» **Task**
Copy out every line of the material below that contains the string "column", treating uppercase and lowercase letters as different.
------ Data provided ------
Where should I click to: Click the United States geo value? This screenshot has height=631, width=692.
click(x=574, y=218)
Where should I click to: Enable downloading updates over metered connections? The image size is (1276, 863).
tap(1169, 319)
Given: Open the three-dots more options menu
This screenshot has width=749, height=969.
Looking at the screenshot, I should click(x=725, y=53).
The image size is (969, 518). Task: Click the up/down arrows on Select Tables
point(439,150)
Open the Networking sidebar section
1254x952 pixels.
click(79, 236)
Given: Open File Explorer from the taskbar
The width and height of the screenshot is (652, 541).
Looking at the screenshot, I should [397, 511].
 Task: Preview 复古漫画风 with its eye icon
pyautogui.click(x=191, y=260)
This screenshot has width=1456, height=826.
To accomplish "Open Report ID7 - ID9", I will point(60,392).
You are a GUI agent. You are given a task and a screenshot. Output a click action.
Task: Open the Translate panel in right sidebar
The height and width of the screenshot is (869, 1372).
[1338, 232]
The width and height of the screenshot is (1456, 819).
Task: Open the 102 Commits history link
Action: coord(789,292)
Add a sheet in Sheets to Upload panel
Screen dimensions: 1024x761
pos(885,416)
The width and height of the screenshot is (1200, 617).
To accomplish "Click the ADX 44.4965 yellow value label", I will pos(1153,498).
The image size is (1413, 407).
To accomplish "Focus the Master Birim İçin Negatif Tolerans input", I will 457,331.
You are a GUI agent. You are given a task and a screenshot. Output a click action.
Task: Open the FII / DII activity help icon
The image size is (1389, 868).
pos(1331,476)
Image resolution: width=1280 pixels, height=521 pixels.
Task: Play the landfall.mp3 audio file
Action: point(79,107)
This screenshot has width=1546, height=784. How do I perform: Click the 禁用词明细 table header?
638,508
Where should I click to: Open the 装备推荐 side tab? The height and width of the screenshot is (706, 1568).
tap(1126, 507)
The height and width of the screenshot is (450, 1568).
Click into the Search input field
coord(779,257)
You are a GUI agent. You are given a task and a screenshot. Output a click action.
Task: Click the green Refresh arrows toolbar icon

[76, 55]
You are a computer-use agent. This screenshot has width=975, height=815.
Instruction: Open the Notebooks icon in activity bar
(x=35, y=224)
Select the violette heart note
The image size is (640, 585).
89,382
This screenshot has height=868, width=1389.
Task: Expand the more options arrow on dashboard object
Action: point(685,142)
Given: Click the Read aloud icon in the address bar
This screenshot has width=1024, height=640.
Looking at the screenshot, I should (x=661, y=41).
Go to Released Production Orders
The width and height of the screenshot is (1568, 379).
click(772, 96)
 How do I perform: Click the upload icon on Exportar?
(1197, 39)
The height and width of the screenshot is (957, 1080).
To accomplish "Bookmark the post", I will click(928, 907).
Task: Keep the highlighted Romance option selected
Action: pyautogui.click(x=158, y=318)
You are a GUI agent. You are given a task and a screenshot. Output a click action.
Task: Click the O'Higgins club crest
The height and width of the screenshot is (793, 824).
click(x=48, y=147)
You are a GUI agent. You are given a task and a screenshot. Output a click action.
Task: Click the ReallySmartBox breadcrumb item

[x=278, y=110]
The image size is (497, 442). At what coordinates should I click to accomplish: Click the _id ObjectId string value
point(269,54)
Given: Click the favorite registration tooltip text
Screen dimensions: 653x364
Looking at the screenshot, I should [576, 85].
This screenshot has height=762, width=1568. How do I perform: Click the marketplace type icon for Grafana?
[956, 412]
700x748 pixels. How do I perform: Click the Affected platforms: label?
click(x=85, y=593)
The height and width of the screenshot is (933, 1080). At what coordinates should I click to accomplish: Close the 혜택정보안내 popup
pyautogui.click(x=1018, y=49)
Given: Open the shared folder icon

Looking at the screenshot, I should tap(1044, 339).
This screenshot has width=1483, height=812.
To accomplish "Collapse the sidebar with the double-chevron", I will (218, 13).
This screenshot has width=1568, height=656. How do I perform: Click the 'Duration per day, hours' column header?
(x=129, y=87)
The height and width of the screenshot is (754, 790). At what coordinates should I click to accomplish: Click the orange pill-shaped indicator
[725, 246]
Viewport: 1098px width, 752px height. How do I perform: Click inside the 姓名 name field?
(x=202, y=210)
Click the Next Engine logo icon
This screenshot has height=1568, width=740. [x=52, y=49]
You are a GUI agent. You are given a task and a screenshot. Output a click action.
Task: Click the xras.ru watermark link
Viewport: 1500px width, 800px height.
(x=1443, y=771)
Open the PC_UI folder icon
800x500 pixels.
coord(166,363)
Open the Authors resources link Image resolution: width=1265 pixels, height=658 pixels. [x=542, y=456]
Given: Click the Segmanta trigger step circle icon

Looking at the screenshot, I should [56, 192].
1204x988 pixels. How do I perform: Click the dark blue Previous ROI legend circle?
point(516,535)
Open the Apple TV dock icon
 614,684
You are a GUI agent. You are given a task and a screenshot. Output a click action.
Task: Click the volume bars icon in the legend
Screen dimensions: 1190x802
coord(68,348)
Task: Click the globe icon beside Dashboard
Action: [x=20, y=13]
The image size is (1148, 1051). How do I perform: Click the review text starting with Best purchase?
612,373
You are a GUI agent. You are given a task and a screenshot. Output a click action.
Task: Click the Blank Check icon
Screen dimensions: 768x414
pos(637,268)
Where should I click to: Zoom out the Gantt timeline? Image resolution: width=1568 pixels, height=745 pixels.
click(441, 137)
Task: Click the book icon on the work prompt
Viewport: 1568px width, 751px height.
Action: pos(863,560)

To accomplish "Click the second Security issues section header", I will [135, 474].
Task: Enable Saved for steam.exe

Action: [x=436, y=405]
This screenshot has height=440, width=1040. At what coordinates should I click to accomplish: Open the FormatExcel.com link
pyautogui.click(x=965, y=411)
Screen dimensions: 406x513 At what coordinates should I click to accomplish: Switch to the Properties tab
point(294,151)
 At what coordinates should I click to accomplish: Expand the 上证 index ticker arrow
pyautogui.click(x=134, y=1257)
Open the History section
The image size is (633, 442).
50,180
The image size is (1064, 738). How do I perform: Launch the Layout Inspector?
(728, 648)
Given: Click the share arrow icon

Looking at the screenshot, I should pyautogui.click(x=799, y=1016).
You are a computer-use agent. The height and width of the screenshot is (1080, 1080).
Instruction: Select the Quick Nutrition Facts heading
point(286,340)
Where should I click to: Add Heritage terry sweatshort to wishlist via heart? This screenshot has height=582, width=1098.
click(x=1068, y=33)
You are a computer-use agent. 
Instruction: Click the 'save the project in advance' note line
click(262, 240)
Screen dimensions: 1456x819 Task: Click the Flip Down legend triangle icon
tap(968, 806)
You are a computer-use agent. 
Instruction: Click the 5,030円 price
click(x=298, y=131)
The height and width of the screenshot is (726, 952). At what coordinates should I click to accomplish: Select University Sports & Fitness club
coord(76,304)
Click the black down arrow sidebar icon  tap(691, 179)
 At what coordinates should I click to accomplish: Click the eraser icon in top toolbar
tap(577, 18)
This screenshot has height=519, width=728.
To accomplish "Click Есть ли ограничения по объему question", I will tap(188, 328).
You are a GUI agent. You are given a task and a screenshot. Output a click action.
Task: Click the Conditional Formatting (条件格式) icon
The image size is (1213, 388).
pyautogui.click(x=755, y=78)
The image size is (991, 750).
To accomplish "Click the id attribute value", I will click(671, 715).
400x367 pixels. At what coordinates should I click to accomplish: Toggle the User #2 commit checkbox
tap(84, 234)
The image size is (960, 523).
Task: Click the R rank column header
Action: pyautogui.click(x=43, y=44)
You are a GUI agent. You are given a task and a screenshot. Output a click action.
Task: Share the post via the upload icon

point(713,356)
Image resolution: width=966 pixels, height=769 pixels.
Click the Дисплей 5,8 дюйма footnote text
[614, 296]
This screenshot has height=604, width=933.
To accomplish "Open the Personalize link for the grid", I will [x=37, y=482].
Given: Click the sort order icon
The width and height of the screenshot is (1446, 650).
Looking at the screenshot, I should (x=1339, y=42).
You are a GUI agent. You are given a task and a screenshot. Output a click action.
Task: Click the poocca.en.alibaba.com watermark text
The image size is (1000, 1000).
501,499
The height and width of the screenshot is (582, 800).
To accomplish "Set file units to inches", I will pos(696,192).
------
» **Reply to the task**
This screenshot has width=1568, height=656. How do I perform: Click the 'Duration per day, hours' column header?
Task: Click the R rank column header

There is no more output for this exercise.